TASK DATA>

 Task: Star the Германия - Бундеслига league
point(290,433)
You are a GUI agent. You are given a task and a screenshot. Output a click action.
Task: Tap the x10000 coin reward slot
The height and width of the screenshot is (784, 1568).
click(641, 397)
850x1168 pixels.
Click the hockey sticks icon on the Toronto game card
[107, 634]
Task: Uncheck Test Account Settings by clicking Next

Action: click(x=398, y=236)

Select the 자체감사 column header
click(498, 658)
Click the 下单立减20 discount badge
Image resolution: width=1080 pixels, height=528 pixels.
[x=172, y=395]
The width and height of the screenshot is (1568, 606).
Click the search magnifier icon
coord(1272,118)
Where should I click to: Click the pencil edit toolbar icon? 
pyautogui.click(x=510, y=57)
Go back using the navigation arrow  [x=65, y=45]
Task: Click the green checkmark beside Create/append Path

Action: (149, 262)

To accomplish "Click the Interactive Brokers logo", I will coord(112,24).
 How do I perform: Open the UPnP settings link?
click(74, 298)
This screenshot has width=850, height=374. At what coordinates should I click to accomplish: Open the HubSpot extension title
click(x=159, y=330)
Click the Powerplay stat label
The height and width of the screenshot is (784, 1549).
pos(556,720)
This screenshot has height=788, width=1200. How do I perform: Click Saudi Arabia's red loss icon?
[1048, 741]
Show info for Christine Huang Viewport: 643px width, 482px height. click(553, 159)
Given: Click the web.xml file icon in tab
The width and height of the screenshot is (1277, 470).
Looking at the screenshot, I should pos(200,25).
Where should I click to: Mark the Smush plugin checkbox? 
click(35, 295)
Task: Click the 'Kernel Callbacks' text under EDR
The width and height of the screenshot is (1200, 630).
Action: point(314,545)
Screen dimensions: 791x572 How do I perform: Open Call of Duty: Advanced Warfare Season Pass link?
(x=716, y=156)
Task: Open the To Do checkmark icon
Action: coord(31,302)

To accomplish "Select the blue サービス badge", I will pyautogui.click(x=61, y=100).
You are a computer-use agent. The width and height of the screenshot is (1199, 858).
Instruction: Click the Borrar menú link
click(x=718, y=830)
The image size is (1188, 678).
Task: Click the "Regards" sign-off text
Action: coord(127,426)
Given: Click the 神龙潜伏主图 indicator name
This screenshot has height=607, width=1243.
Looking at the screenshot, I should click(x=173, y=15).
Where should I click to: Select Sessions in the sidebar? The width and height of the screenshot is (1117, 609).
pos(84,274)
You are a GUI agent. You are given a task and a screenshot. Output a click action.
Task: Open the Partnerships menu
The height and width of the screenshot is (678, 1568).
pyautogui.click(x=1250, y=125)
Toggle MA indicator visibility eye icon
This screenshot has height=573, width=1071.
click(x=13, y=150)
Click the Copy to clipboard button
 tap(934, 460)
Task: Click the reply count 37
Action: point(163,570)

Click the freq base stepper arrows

YOUR ASSIGNMENT> From the listing above, pick out every line containing "will".

OUTPUT>
To accomplish "Click the Interactive Brokers logo", I will coord(112,24).
To accomplish "Select the blue サービス badge", I will pyautogui.click(x=61, y=100).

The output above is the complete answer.